These are two different core problems one is about taking responsibility and one is about trust.

Managers don't trust "Jenkins".

Managers don't trust developers but somehow they do trust testers. Its interesting how much more credit a QA manager has when he/she says "I've tested everything" then a blue light on jenkins. In fact managers have MORE confidence in a manual regression test that has executed "most of the test-cases on the current build" then an automated process which executes "all the test-cases on every build". I think the reasons are twofold one is that the process is "something that the devs cooked up" and the other is that jenkins cant look a manager in the eyes. It would be much easier if Jenkins was actually a person who had a formal responsibility in the organisation and could be blamed, shouted on and fired if things went wrong.

It takes alot of hard work to sell "everything we have promised works as we have promised it". For each new build that we push into user acceptance testing we need to fight the desire to branch the previous release. Each time we have to go through the same discussion.

"I just want my bug fix"
"you get the newest version"
"I don't want the other changes"
"Everything we have promised works as we have promised it"
"How can you guarantee that"
"We run the tests on each check in"
"Doesn't matter I don't want the other changes they can break something, I want you to branch"

I dint know how many times we have had this argument. Interesting is that we are yet to break something in a production deploy as a result of releasing bug fix from the trunk (and hence including half done features). Though we have had a failed deploy due to having subdued to the urge to branch. We made a bad call and subdued to the branch pressure.

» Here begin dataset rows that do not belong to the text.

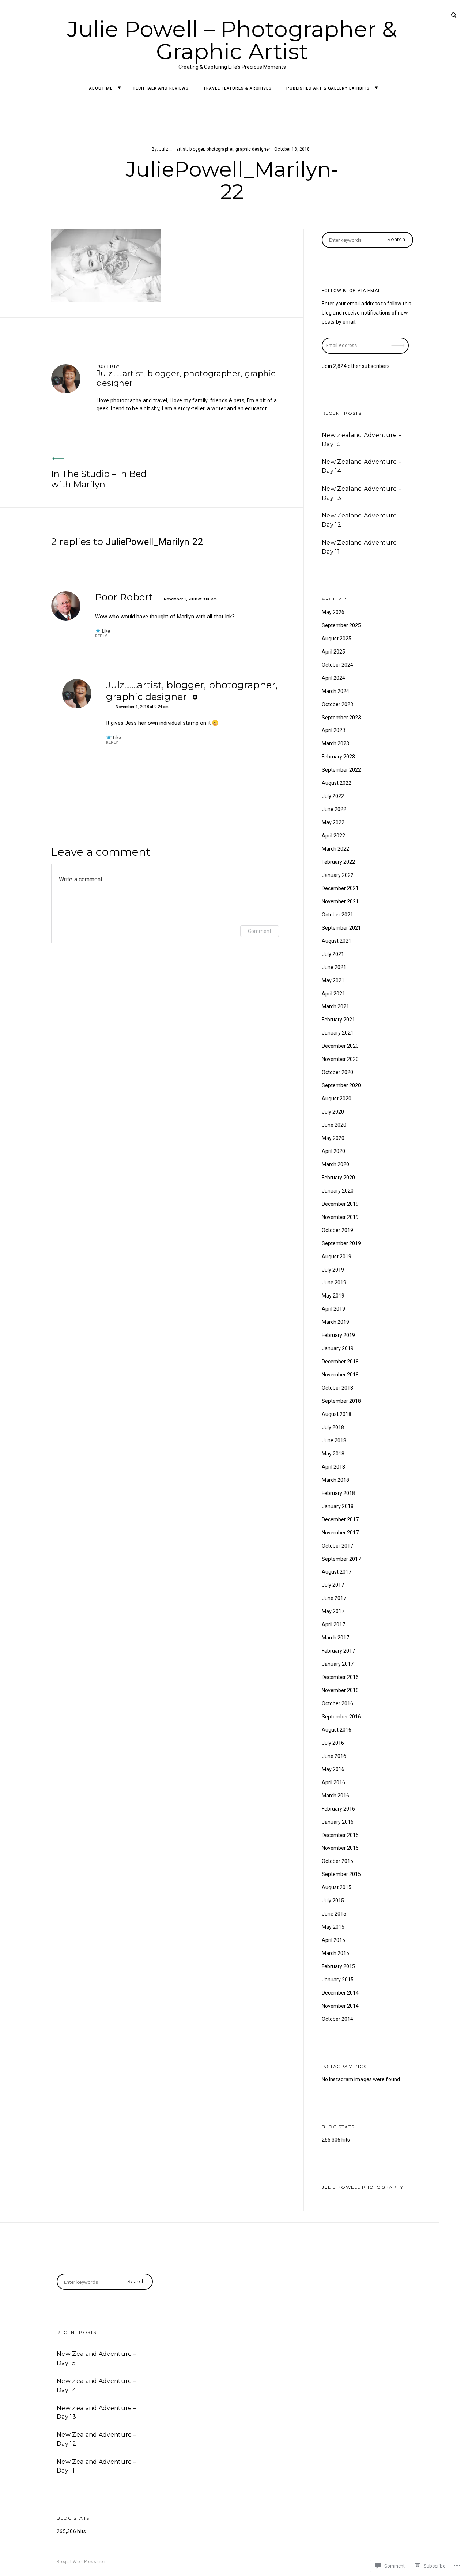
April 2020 (333, 1151)
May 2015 (333, 1927)
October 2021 (337, 915)
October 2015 (337, 1861)
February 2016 (338, 1809)
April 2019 (333, 1309)
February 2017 (338, 1651)
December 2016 (340, 1677)
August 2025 (336, 638)
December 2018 (340, 1361)
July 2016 (333, 1743)
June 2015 (334, 1914)
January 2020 (338, 1191)
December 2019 (340, 1204)
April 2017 (333, 1624)
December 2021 (340, 888)
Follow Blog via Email (352, 290)
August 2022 (336, 783)
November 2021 (340, 901)
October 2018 (337, 1388)
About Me (101, 88)
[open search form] (454, 15)
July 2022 (333, 796)
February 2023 (338, 757)
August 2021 (336, 941)
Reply (101, 636)
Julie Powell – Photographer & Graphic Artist (232, 40)
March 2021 (335, 1006)
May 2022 (333, 822)
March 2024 (335, 691)
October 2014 (337, 2019)
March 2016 (335, 1796)
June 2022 (334, 809)
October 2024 (337, 665)
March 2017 (335, 1638)
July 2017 (333, 1585)
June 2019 (334, 1282)
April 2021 (333, 994)
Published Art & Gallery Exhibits (328, 88)
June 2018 (334, 1440)
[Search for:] (367, 240)
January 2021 (338, 1033)
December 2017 (340, 1519)
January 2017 (338, 1664)
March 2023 (335, 743)
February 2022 (338, 862)
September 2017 (341, 1559)
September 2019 (341, 1243)
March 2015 (335, 1953)
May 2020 (333, 1138)
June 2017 (334, 1598)
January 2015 (338, 1979)
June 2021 (334, 967)
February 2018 (338, 1493)
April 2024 (333, 678)
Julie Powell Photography (362, 2187)
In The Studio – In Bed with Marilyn (99, 479)
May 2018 (333, 1454)
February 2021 (338, 1020)
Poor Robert (124, 597)
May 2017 (333, 1611)
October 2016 (337, 1703)
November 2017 (340, 1533)
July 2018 (333, 1427)
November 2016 (340, 1690)
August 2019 (336, 1256)
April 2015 (333, 1940)
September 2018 (341, 1401)
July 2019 (333, 1270)
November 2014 (340, 2006)
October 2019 (337, 1230)
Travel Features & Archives (237, 88)
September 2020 (341, 1085)
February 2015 (338, 1966)
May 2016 (333, 1769)
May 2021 (333, 980)
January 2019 (338, 1348)
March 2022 (335, 849)
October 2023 (337, 704)
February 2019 (338, 1335)
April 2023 (333, 730)
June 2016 (334, 1756)
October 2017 (337, 1546)
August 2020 (336, 1098)
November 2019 (340, 1217)
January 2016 (338, 1822)
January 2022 (338, 875)
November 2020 (340, 1059)
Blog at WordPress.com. (82, 2561)
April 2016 (333, 1782)
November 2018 (340, 1375)
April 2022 (333, 836)
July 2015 (333, 1900)
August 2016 (336, 1730)
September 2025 (341, 625)
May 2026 (333, 612)
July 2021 (333, 954)
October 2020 (337, 1072)
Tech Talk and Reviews (161, 88)
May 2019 (333, 1296)
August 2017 (336, 1572)
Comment (259, 931)
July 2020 (333, 1112)
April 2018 (333, 1467)
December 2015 (340, 1835)
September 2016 (341, 1717)
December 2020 (340, 1046)
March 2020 (335, 1164)
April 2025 (333, 652)
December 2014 (340, 1993)
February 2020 (338, 1177)
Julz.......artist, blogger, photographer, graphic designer (214, 149)
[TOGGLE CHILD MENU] (119, 88)
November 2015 (340, 1848)
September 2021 (341, 928)
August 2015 (336, 1887)
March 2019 (335, 1322)
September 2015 (341, 1874)
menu (453, 14)
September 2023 (341, 717)
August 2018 (336, 1414)
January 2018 (338, 1506)
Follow (398, 341)
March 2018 (335, 1480)
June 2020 (334, 1125)
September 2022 (341, 770)
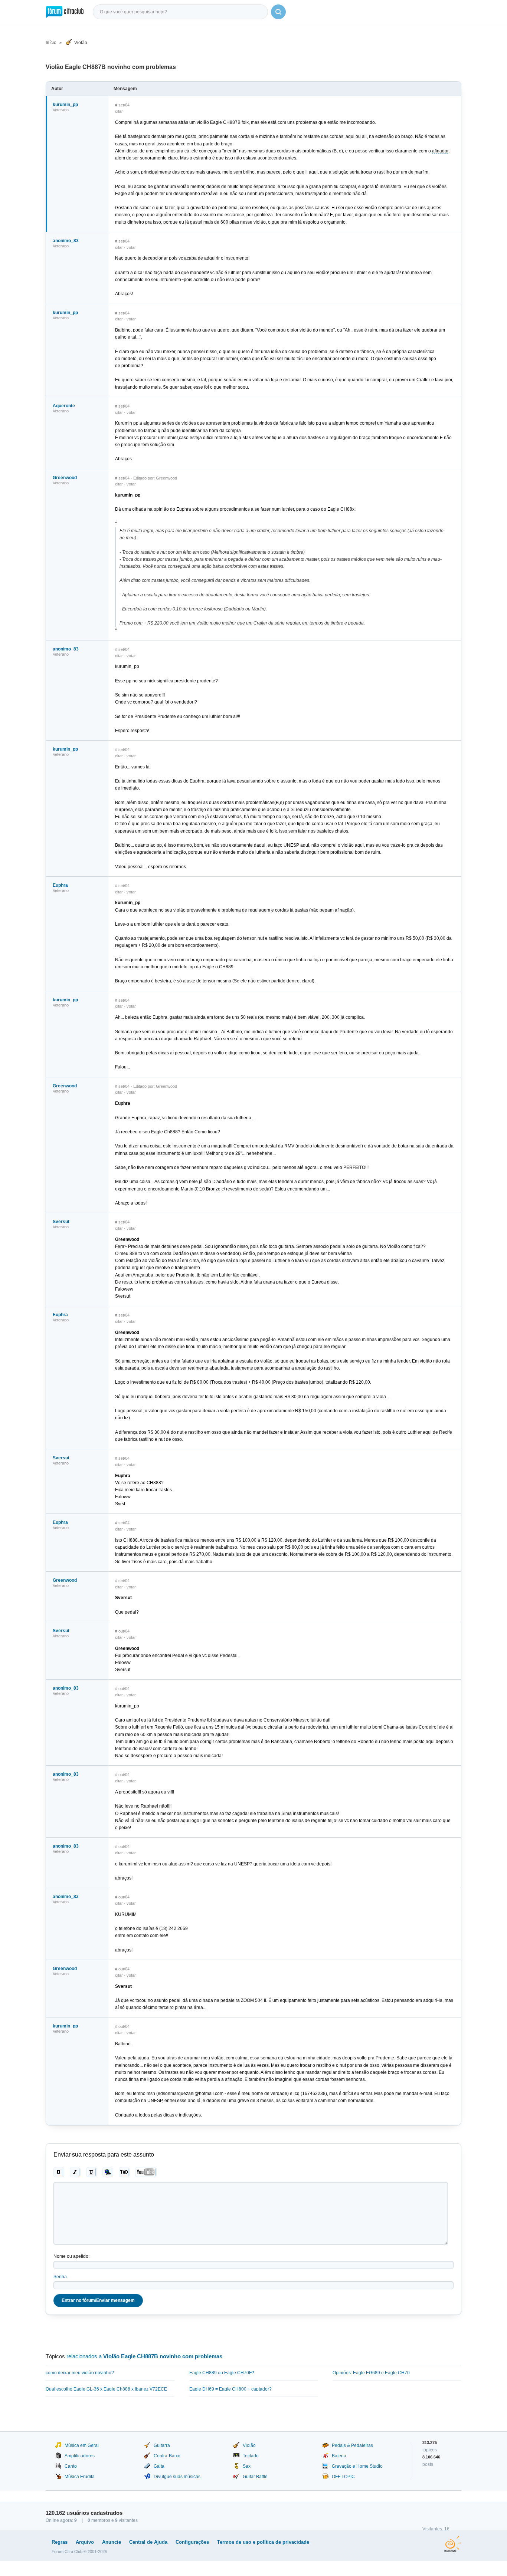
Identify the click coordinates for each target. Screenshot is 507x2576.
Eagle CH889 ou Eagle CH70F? (221, 2372)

By doing that we branched but we didn't build a full pipe for the branch which resulted in us not picking up a incompatible configuration change.

Developers love sandboxes

Its interesting, developers push for more releases, smaller work packages yet they love their feature branches. I despise feature branches even more then release branches. Reason is that they make it very hard to refactor an application and the merging process is very error prone. The design and implementation of a feature is based on a state of the "working system" which can be totally different from the system its merged onto. Also it breaks all the intentions to do smaller work packages and test them often, a merge is always bigger then a small commit.

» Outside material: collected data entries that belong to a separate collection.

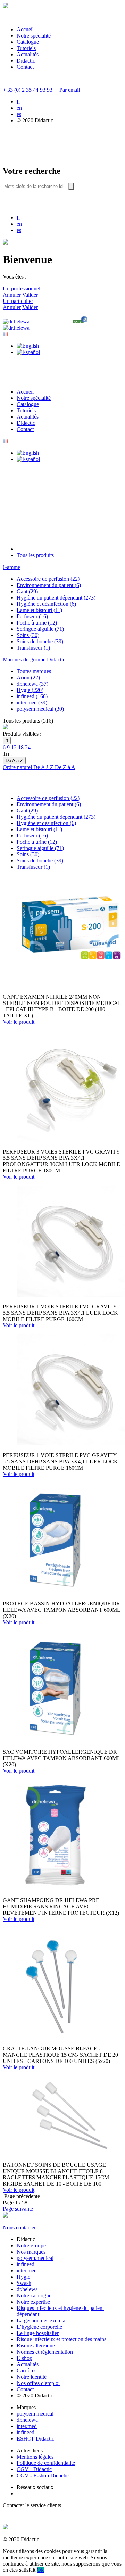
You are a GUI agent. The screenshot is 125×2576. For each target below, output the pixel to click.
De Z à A (65, 767)
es (19, 114)
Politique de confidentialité (46, 2463)
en (19, 108)
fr (18, 102)
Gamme (11, 567)
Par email (69, 90)
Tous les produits (35, 555)
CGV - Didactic (34, 2469)
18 (21, 747)
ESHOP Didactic (35, 2439)
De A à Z (44, 767)
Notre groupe (31, 2245)
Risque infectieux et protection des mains (61, 2339)
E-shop (24, 2358)
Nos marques (31, 2252)
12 (14, 747)
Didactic (26, 61)
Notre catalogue (34, 2295)
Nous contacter (19, 2227)
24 (28, 747)
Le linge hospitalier (38, 2333)
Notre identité (32, 2377)
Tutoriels (26, 48)
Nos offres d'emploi (38, 2383)
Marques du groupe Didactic (34, 659)
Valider (30, 295)
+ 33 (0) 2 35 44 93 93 (28, 90)
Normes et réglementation (45, 2352)
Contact (25, 67)
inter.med (27, 2270)
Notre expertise (33, 2302)
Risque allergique (36, 2345)
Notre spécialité (34, 36)
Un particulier (18, 301)
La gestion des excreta (41, 2320)
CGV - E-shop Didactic (43, 2475)
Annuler (12, 295)
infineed (25, 2264)
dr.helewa (27, 2289)
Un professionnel (21, 288)
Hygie (23, 2277)
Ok (40, 2570)
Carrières (26, 2370)
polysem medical (35, 2414)
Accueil (25, 29)
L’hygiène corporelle (39, 2327)
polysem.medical (35, 2258)
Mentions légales (35, 2457)
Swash (24, 2283)
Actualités (28, 54)
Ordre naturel (18, 767)
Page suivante (18, 2209)
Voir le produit (18, 1022)
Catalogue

The desire to feature branch comes from "all the repo updates we have to do all the time slow us down so much" and "we cant just check stuff in that doesn't work without breaking stuff". The later one isn't just from developers wanting to be irresponsible its also from us running SVN and not GIT. Developers do want to share code in a simple way. Small packages that two team mates want to share without touching the trunk is a viable concern. So the ability to micro branch would be nice. So yes I do recommend GIT if you can but its not a viable option for us. Though I'm quite sure that if we where using GIT we would end up having problems related to micro branches turning into stealth feature branches.

I think the complaint "all the repo updates we have to do all the time slow us down so much" is a much more interesting one. In general I think that developers need to adopt more continuous integration patterns in their daily work but this is actually a scale-ability issue. If you have too many developers working in the same part of the repo you are gonna get problems. When developers do adopt good continuous integration patterns in their daily work and their productivity drops then there is an issue. This is one of the reasons why we have seen feature branches in the past.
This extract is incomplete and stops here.